▸ TEXTAUSZUG
########

Inflation ausgeblendet

Im weiteren Fließtext reibt die Deutsche Rentenversicherung dann schon sehr heftig an ihrer Glaskugel: Sie berechnet die Regelaltersrente unter der Annahme von Rentensteigerungen von einem und zwei Prozent. „Die Werte sahen vielversprechend aus, doch dann wurde mir bewusst, dass auch hier nur Brutto-Renten angegeben sind“, so Grewert. War nicht das erklärte Ziel der Renteninformation, das Informationsdefizit auf Seiten der Versicherten zu reduzieren und zur privaten Vorsorge zu animieren? Doch mit Rentenzahlungen, die wie bei Thorsten Grewert schnell mal 3000 Euro und mehr vorhersagen, wird die Notwendigkeit zusätzlicher privater Vorsorge nicht erkennbar. Hierzu müsste man nämlich etwas sehr Kompliziertes tun: die Renteninformation umdrehen.

Thorsten Grewert ging davon aus, dass ein Brief der „Mit freundlichen Grüßen – Ihre Deutsche Rentenversicherung“ endet und zusätzlich den fettgedruckten Hinweis „Bitte nehmen Sie diesen Beleg zu Ihren Unterlagen“ enthält, nun beendet sei. Den wichtigen Hinweis im ersten Absatz der Renteninformation „Auf der Rückseite finden Sie zudem noch wichtige Erläuterungen und zusätzliche Informationen“ hatte Thorsten Grewert am Ende des Briefes schon wieder vergessen.

########

▸ SCHRIFTLICHE AUFGABE 1
Unter welcher Annahme berechnet die Deutsche Rentenversicherung laut dem Textauszug die Regelaltersrente?
▸ SCHRIFTLICHE AUFGABE 2
Schreiben Sie aus dem Textauszug die Stelle von „Im weiteren Fließtext“ bis einschließlich „die Renteninformation umdrehen.“ wortgetreu ab.

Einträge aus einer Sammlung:
########

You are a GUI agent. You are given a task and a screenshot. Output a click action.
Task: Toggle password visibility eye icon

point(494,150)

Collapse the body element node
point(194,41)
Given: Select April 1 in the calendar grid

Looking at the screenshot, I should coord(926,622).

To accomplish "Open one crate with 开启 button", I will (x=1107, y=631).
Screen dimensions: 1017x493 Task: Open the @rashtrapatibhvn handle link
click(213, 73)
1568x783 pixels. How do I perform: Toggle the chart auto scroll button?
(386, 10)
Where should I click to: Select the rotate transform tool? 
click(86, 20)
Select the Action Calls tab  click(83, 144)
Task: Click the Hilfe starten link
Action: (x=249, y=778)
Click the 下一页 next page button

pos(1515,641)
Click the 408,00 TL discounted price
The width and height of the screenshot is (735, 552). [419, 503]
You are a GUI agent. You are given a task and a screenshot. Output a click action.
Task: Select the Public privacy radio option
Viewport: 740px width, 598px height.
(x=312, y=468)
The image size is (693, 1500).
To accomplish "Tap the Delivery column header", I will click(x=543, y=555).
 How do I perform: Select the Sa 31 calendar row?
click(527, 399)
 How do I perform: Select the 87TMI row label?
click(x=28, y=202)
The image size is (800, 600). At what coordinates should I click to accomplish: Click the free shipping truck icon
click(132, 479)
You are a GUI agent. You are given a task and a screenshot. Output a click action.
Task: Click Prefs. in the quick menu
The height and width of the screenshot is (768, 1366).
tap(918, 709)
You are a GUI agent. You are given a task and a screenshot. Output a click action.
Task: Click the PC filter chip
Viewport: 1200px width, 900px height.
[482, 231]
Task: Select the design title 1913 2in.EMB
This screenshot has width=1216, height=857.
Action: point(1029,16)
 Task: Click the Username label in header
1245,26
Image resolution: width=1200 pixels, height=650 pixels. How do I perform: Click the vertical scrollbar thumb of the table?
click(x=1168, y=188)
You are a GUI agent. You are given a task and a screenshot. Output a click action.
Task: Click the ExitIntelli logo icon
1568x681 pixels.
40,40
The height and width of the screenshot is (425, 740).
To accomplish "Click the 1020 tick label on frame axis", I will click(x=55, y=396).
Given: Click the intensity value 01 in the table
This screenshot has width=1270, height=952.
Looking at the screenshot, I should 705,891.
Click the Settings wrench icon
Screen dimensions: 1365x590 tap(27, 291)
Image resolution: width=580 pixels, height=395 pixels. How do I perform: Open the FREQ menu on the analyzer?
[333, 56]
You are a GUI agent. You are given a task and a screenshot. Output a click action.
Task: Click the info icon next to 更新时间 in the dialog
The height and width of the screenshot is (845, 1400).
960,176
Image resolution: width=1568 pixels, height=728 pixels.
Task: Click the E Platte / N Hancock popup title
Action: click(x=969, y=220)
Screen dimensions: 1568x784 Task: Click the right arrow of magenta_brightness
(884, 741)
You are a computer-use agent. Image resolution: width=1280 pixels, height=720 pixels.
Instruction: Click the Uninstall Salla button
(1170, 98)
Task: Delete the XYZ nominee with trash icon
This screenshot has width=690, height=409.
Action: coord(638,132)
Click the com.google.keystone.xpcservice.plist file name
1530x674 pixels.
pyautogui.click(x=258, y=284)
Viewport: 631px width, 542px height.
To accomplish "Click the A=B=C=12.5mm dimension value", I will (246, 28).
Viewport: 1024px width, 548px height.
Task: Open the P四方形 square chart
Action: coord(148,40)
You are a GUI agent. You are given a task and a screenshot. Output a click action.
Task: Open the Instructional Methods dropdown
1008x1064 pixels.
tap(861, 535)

########

▸ VOLLSTÄNDIGE ANTWORT 1
Unter der Annahme von Rentensteigerungen von einem und zwei Prozent.

▸ VOLLSTÄNDIGE ANTWORT 2
Im weiteren Fließtext reibt die Deutsche Rentenversicherung dann schon sehr heftig an ihrer Glaskugel: Sie berechnet die Regelaltersrente unter der Annahme von Rentensteigerungen von einem und zwei Prozent. „Die Werte sahen vielversprechend aus, doch dann wurde mir bewusst, dass auch hier nur Brutto-Renten angegeben sind“, so Grewert. War nicht das erklärte Ziel der Renteninformation, das Informationsdefizit auf Seiten der Versicherten zu reduzieren und zur privaten Vorsorge zu animieren? Doch mit Rentenzahlungen, die wie bei Thorsten Grewert schnell mal 3000 Euro und mehr vorhersagen, wird die Notwendigkeit zusätzlicher privater Vorsorge nicht erkennbar. Hierzu müsste man nämlich etwas sehr Kompliziertes tun: die Renteninformation umdrehen.